Religious Therapy

At the start of Jesus Rant, the house lights dim and a stool and two suitcases are illuminated. A man dressed in black pants, black converse sneakers and a “got jesus” tee-shirt comes from behind a curtain, quickly surveys his audience, takes a seat on the stool, and begins to talk. The topic at hand is Jesus Christ, if you haven’t guessed that already, and the speaker, H.R. Britton, over the course of his life, has become something of an expert on the subject. In a one hour one-man show Britton unpacks more than thirty years of religious angst generated by the Christian icon. Britton begins by recalling the first time that he was in the center of a familial prayer circle, a mildly amusing account that is followed by other examples of his participation in exercises of religious fervor. These stories are intended to be funny but the punchlines to his tales often get lost. Jesus Rant feels much like a shaggy-dog story that twists and turns but never gets to the point. This sense is exacerbated by Britton’s tone of voice, which seems intended to elicit a casual air, but comes off sounding merely uncomfortable. One gets the sense that he is still struggling to remember his lines.

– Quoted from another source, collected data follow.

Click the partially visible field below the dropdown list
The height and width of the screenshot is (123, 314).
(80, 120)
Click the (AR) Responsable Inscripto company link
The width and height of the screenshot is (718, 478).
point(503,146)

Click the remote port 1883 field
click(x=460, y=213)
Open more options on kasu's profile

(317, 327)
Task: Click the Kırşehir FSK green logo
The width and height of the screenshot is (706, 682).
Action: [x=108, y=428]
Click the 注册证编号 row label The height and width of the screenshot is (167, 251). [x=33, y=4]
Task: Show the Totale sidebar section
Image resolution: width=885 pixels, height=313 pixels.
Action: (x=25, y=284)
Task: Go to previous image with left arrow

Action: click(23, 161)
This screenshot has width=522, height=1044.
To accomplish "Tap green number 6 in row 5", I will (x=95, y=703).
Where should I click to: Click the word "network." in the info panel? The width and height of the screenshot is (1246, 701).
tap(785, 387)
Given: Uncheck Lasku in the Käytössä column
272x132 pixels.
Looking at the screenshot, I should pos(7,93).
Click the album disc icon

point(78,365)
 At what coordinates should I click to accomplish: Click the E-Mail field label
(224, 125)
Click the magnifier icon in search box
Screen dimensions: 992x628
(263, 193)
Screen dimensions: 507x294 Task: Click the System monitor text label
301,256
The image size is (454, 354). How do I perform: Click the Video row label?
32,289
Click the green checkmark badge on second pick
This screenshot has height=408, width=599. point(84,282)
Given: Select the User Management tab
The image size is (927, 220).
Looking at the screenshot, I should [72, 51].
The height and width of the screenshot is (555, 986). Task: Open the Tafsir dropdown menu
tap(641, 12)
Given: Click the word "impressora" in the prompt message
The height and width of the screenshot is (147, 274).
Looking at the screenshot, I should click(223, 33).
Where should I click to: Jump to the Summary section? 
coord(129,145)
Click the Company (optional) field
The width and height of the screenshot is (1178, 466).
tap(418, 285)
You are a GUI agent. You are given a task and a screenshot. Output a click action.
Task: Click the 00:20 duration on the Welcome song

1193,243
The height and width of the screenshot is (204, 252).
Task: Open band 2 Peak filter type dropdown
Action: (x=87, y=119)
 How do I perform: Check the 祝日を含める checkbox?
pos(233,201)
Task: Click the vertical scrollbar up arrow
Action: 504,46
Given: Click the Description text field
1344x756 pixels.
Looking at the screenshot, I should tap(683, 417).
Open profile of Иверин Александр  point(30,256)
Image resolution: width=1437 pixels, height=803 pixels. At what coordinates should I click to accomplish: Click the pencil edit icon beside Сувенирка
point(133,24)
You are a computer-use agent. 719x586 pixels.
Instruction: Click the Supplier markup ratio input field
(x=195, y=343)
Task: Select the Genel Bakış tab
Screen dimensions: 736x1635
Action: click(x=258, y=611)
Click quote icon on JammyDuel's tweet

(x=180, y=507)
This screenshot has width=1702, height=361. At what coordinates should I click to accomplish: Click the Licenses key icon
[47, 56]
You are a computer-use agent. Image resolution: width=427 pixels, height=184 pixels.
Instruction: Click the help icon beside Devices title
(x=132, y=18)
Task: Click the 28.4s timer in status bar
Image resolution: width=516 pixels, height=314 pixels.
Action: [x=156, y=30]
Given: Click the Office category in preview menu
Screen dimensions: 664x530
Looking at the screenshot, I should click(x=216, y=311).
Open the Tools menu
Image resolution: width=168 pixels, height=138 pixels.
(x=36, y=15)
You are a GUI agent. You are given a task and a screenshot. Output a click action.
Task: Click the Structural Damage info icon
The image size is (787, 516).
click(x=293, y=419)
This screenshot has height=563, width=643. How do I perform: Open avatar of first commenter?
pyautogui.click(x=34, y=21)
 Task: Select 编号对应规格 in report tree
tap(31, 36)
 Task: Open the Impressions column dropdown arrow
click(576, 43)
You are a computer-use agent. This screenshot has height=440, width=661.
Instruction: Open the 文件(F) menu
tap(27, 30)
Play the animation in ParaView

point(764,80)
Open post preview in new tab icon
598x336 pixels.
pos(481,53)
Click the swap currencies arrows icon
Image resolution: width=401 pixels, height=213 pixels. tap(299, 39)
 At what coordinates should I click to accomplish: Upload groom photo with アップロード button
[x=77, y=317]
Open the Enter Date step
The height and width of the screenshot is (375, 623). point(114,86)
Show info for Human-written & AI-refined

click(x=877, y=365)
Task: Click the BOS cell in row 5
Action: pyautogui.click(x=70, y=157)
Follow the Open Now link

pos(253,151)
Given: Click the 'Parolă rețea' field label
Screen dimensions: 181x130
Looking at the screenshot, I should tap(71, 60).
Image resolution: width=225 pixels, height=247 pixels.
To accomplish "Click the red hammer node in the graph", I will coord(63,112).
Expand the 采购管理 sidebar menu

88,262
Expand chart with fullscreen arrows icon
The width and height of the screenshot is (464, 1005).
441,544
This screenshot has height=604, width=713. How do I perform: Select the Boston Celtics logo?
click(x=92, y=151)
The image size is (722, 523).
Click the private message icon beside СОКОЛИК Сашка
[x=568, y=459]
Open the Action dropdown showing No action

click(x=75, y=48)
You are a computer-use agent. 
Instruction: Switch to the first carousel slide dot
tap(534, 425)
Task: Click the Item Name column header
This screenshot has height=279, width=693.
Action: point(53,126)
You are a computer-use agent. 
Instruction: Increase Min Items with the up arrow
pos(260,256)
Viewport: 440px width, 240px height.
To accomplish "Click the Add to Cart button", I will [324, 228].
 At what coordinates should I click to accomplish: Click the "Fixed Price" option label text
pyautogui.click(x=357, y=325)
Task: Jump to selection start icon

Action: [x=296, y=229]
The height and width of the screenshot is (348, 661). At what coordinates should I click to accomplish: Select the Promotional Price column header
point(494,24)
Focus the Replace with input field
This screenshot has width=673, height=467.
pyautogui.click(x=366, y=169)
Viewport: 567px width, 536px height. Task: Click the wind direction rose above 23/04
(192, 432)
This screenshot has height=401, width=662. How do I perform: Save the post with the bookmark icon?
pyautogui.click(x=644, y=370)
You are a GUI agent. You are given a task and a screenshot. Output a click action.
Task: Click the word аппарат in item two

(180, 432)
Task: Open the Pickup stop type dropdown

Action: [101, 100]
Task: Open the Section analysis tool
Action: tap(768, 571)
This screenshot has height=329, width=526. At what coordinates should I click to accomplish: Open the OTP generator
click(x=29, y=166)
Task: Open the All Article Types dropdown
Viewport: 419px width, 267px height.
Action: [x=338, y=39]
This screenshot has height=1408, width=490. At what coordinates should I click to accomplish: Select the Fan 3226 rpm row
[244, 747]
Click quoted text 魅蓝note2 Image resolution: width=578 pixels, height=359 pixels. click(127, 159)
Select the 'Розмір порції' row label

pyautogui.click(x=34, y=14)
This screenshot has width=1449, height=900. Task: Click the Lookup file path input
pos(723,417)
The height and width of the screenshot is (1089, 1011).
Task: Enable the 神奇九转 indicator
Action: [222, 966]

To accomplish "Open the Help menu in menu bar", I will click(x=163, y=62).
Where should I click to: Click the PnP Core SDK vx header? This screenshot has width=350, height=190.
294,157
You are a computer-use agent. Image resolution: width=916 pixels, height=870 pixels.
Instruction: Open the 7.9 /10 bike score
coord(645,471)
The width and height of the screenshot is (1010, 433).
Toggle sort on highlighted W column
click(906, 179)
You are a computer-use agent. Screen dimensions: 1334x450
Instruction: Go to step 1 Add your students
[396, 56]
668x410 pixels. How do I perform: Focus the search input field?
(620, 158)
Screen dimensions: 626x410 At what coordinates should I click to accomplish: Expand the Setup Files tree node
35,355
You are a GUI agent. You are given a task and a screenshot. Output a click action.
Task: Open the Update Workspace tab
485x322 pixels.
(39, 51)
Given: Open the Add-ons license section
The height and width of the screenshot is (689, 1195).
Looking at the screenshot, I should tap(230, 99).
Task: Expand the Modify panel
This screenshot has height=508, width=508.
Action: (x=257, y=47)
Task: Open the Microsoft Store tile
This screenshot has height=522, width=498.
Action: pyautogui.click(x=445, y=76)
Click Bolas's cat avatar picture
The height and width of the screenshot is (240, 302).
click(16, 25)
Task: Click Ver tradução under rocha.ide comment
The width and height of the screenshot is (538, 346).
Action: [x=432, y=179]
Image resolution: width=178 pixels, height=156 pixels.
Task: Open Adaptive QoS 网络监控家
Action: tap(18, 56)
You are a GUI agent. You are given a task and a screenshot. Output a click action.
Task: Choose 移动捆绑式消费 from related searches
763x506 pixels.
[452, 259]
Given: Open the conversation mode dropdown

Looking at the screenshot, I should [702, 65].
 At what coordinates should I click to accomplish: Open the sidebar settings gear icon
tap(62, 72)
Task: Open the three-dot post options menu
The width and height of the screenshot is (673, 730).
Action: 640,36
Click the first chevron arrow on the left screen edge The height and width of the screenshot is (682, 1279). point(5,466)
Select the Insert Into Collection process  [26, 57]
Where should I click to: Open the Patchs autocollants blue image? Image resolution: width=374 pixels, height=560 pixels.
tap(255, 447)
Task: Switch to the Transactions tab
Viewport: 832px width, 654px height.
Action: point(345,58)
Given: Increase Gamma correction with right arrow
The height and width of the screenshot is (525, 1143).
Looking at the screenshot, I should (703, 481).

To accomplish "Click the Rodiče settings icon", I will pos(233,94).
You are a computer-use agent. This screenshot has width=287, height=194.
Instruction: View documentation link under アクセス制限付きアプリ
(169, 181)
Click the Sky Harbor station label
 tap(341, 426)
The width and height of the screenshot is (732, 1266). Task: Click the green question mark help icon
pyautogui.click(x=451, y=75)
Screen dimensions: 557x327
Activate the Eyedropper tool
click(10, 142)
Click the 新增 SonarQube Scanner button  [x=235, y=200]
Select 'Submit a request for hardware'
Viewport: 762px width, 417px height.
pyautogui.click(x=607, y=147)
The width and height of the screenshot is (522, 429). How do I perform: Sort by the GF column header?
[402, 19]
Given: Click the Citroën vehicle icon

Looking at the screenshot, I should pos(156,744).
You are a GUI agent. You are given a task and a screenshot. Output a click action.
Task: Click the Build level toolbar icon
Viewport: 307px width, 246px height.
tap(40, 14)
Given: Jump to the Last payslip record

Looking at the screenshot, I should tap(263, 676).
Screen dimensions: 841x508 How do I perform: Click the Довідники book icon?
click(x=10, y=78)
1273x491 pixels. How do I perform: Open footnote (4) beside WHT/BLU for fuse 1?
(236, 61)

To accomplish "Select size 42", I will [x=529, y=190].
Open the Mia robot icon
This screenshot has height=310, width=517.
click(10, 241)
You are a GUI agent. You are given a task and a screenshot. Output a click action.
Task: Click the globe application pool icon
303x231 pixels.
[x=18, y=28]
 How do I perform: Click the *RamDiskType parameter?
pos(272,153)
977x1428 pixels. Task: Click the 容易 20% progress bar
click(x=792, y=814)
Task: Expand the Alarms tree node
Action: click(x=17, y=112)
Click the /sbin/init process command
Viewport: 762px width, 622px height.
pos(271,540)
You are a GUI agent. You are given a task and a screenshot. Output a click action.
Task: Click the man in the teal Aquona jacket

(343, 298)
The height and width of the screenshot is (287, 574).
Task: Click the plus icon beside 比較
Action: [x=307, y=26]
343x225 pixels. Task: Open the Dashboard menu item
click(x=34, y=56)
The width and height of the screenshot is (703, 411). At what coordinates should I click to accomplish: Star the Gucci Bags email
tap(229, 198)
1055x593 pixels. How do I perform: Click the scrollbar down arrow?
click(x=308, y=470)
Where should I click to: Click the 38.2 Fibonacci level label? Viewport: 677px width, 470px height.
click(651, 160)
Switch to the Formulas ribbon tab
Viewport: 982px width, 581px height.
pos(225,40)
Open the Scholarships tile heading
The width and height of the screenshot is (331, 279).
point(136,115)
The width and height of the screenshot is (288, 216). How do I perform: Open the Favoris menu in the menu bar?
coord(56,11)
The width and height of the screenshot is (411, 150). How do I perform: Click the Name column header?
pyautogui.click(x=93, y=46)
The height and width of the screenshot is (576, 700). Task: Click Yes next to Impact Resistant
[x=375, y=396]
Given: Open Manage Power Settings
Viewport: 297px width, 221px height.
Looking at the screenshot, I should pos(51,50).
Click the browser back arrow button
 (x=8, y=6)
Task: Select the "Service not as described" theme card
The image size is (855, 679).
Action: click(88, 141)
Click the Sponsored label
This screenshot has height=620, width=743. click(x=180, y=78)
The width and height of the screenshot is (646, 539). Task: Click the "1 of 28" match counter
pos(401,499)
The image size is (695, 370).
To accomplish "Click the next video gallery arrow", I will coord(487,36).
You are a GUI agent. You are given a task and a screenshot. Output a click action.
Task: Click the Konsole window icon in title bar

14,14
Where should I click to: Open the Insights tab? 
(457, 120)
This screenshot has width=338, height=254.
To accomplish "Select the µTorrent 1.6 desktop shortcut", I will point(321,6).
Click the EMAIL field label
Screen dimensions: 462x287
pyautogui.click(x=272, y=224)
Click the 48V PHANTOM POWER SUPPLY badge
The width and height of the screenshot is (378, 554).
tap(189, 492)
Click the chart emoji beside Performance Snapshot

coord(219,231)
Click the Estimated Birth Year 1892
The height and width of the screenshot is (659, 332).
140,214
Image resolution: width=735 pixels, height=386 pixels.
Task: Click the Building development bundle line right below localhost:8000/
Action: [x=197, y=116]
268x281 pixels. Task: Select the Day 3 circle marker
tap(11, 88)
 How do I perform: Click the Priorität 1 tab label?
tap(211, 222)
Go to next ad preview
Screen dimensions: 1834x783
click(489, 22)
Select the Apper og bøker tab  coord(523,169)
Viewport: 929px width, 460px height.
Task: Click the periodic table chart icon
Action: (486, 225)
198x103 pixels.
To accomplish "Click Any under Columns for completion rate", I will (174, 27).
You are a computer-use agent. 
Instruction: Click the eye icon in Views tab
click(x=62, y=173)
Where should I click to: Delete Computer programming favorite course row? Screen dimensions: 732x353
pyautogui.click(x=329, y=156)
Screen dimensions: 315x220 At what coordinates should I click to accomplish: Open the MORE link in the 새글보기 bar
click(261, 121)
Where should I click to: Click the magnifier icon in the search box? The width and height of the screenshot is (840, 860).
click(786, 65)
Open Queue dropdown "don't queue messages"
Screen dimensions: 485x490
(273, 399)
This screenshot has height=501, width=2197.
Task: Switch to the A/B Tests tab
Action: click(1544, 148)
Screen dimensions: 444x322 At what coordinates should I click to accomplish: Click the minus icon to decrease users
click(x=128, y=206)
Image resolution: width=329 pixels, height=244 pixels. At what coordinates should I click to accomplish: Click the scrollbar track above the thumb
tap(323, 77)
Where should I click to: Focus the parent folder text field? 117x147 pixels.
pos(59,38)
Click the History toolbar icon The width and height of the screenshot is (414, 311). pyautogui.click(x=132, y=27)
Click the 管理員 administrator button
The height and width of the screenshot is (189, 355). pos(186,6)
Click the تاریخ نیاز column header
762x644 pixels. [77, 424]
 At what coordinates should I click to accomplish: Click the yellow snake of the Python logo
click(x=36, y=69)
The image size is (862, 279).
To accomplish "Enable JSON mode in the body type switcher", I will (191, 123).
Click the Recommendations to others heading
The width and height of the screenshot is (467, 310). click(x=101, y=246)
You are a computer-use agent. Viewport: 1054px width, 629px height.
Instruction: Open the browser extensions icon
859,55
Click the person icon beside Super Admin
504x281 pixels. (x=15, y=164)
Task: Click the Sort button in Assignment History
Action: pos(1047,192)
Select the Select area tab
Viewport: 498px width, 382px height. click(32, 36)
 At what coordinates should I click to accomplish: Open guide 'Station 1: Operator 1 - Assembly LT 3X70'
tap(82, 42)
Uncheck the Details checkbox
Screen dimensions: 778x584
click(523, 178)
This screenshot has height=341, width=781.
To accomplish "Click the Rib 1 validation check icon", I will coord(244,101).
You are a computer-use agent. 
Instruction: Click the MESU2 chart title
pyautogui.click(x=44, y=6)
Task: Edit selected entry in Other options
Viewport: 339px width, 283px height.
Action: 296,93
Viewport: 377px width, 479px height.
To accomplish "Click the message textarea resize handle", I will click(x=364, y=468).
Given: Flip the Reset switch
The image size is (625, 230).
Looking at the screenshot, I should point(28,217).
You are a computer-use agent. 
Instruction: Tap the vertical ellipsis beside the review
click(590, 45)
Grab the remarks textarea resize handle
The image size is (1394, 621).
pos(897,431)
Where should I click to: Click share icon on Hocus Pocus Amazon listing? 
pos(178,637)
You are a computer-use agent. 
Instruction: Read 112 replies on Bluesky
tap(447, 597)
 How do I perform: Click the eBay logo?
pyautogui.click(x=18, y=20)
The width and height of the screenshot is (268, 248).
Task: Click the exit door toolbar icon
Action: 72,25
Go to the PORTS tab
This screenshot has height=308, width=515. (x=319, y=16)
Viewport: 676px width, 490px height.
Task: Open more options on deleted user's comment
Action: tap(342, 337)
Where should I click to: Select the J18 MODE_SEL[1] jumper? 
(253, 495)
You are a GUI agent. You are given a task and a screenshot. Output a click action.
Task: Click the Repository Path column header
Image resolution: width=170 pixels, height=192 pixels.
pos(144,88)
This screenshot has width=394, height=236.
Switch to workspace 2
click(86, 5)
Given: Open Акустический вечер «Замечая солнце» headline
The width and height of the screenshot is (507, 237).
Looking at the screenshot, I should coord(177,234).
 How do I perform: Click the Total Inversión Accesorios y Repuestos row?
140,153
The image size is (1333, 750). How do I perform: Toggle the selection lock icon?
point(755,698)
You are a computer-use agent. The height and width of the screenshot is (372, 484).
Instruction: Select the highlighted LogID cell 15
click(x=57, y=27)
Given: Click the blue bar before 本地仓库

In the latter half of the performance, Britton talks about his hobby or obsession with reading Christian propaganda. He shares numerous excerpts from books about Jesus that he has collected over the years, many that he pulls from the suitcases on stage. The physical representation of unpacking and re-packing of Jesus in his life conjures the idea that perhaps all of Britton’s anxieties could be alleviated if those suitcases on stage were traded in for a couch and an hour of therapy with a seasoned professional.